**Requirement**. Without changing anything, copy out each entry.

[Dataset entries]
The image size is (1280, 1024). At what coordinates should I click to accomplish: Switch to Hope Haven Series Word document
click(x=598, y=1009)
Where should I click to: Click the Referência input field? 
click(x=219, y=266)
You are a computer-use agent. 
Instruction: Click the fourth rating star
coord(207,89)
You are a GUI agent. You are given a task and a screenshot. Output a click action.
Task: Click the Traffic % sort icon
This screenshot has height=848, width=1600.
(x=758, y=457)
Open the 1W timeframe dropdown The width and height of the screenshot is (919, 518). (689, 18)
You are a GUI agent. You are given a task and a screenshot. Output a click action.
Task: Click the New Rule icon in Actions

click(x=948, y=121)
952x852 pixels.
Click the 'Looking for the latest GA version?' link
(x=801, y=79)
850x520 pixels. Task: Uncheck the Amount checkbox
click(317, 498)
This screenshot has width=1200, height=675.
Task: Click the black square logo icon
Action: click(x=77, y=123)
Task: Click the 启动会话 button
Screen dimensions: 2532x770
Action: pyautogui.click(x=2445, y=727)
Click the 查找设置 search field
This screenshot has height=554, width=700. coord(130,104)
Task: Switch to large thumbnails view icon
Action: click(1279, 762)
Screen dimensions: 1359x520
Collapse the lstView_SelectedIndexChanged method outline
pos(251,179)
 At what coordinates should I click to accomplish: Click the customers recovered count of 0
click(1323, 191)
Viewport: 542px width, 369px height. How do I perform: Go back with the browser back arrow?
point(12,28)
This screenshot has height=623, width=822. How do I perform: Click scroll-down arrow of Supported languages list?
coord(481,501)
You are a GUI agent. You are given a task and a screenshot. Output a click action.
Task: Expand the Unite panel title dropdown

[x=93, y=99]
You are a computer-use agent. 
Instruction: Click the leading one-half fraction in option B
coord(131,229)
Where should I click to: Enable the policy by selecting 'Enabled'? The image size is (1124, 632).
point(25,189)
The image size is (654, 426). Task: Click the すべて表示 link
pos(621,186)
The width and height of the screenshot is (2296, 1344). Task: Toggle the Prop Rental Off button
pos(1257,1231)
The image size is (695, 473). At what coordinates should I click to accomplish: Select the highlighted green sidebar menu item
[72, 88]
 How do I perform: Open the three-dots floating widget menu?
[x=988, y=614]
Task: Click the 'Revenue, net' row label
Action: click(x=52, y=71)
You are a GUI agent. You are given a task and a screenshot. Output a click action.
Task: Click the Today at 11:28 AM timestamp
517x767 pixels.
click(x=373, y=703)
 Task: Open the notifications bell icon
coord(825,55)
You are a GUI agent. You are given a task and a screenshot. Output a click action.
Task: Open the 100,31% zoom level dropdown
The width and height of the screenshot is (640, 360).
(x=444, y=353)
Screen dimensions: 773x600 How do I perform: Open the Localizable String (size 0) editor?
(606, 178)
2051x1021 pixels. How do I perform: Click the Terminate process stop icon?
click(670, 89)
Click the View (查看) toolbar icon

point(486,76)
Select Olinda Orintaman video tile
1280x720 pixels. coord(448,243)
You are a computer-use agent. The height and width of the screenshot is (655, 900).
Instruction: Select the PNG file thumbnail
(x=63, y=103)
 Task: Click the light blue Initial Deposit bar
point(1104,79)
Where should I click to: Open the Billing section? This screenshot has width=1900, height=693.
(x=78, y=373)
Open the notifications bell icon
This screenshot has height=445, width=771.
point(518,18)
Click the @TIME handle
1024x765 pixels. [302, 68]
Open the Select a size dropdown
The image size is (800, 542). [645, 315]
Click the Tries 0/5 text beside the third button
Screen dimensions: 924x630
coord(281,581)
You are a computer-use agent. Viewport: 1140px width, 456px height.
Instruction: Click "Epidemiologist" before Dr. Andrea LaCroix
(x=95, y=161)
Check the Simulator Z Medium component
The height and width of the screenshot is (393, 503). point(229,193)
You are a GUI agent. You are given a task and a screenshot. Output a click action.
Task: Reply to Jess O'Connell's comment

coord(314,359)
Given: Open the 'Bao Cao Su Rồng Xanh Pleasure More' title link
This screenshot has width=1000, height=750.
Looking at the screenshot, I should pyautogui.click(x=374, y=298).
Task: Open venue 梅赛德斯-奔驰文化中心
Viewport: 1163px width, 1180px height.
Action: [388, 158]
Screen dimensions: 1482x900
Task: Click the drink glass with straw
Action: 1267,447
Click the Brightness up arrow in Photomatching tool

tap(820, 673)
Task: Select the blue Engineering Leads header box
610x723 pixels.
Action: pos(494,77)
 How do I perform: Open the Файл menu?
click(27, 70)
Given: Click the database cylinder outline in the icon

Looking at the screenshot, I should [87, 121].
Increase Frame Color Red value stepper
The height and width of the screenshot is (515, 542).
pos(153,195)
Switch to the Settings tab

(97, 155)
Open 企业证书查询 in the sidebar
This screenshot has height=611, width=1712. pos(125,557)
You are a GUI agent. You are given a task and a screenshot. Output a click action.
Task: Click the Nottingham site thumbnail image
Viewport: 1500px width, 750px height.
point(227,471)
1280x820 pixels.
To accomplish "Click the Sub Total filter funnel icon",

**Result of this task**.
The image size is (1280, 1024). At what coordinates should I click to accomplish: Switch to Hope Haven Series Word document
click(x=598, y=1009)
Where should I click to: Click the Referência input field? 
click(x=219, y=266)
You are a computer-use agent. 
Instruction: Click the fourth rating star
coord(207,89)
You are a GUI agent. You are given a task and a screenshot. Output a click action.
Task: Click the Traffic % sort icon
This screenshot has height=848, width=1600.
(x=758, y=457)
Open the 1W timeframe dropdown The width and height of the screenshot is (919, 518). (689, 18)
You are a GUI agent. You are given a task and a screenshot. Output a click action.
Task: Click the New Rule icon in Actions

click(x=948, y=121)
952x852 pixels.
Click the 'Looking for the latest GA version?' link
(x=801, y=79)
850x520 pixels. Task: Uncheck the Amount checkbox
click(317, 498)
This screenshot has width=1200, height=675.
Task: Click the black square logo icon
Action: click(x=77, y=123)
Task: Click the 启动会话 button
Screen dimensions: 2532x770
Action: pyautogui.click(x=2445, y=727)
Click the 查找设置 search field
This screenshot has height=554, width=700. coord(130,104)
Task: Switch to large thumbnails view icon
Action: click(1279, 762)
Screen dimensions: 1359x520
Collapse the lstView_SelectedIndexChanged method outline
pos(251,179)
 At what coordinates should I click to accomplish: Click the customers recovered count of 0
click(1323, 191)
Viewport: 542px width, 369px height. How do I perform: Go back with the browser back arrow?
point(12,28)
This screenshot has height=623, width=822. How do I perform: Click scroll-down arrow of Supported languages list?
coord(481,501)
You are a GUI agent. You are given a task and a screenshot. Output a click action.
Task: Expand the Unite panel title dropdown

[x=93, y=99]
You are a computer-use agent. 
Instruction: Click the leading one-half fraction in option B
coord(131,229)
Where should I click to: Enable the policy by selecting 'Enabled'? The image size is (1124, 632).
point(25,189)
The image size is (654, 426). Task: Click the すべて表示 link
pos(621,186)
The width and height of the screenshot is (2296, 1344). Task: Toggle the Prop Rental Off button
pos(1257,1231)
The image size is (695, 473). At what coordinates should I click to accomplish: Select the highlighted green sidebar menu item
[72, 88]
 How do I perform: Open the three-dots floating widget menu?
[x=988, y=614]
Task: Click the 'Revenue, net' row label
Action: click(x=52, y=71)
You are a GUI agent. You are given a task and a screenshot. Output a click action.
Task: Click the Today at 11:28 AM timestamp
517x767 pixels.
click(x=373, y=703)
 Task: Open the notifications bell icon
coord(825,55)
You are a GUI agent. You are given a task and a screenshot. Output a click action.
Task: Open the 100,31% zoom level dropdown
The width and height of the screenshot is (640, 360).
(x=444, y=353)
Screen dimensions: 773x600 How do I perform: Open the Localizable String (size 0) editor?
(606, 178)
2051x1021 pixels. How do I perform: Click the Terminate process stop icon?
click(670, 89)
Click the View (查看) toolbar icon

point(486,76)
Select Olinda Orintaman video tile
1280x720 pixels. coord(448,243)
You are a computer-use agent. The height and width of the screenshot is (655, 900).
Instruction: Select the PNG file thumbnail
(x=63, y=103)
 Task: Click the light blue Initial Deposit bar
point(1104,79)
Where should I click to: Open the Billing section? This screenshot has width=1900, height=693.
(x=78, y=373)
Open the notifications bell icon
This screenshot has height=445, width=771.
point(518,18)
Click the @TIME handle
1024x765 pixels. [302, 68]
Open the Select a size dropdown
The image size is (800, 542). [645, 315]
Click the Tries 0/5 text beside the third button
Screen dimensions: 924x630
coord(281,581)
You are a computer-use agent. Viewport: 1140px width, 456px height.
Instruction: Click "Epidemiologist" before Dr. Andrea LaCroix
(x=95, y=161)
Check the Simulator Z Medium component
The height and width of the screenshot is (393, 503). point(229,193)
You are a GUI agent. You are given a task and a screenshot. Output a click action.
Task: Reply to Jess O'Connell's comment

coord(314,359)
Given: Open the 'Bao Cao Su Rồng Xanh Pleasure More' title link
This screenshot has width=1000, height=750.
Looking at the screenshot, I should pyautogui.click(x=374, y=298).
Task: Open venue 梅赛德斯-奔驰文化中心
Viewport: 1163px width, 1180px height.
Action: [388, 158]
Screen dimensions: 1482x900
Task: Click the drink glass with straw
Action: 1267,447
Click the Brightness up arrow in Photomatching tool

tap(820, 673)
Task: Select the blue Engineering Leads header box
610x723 pixels.
Action: pos(494,77)
 How do I perform: Open the Файл menu?
click(27, 70)
Given: Click the database cylinder outline in the icon

Looking at the screenshot, I should [87, 121].
Increase Frame Color Red value stepper
The height and width of the screenshot is (515, 542).
pos(153,195)
Switch to the Settings tab

(97, 155)
Open 企业证书查询 in the sidebar
This screenshot has height=611, width=1712. pos(125,557)
You are a GUI agent. You are given a task and a screenshot. Output a click action.
Task: Click the Nottingham site thumbnail image
Viewport: 1500px width, 750px height.
point(227,471)
1280x820 pixels.
To accomplish "Click the Sub Total filter funnel icon",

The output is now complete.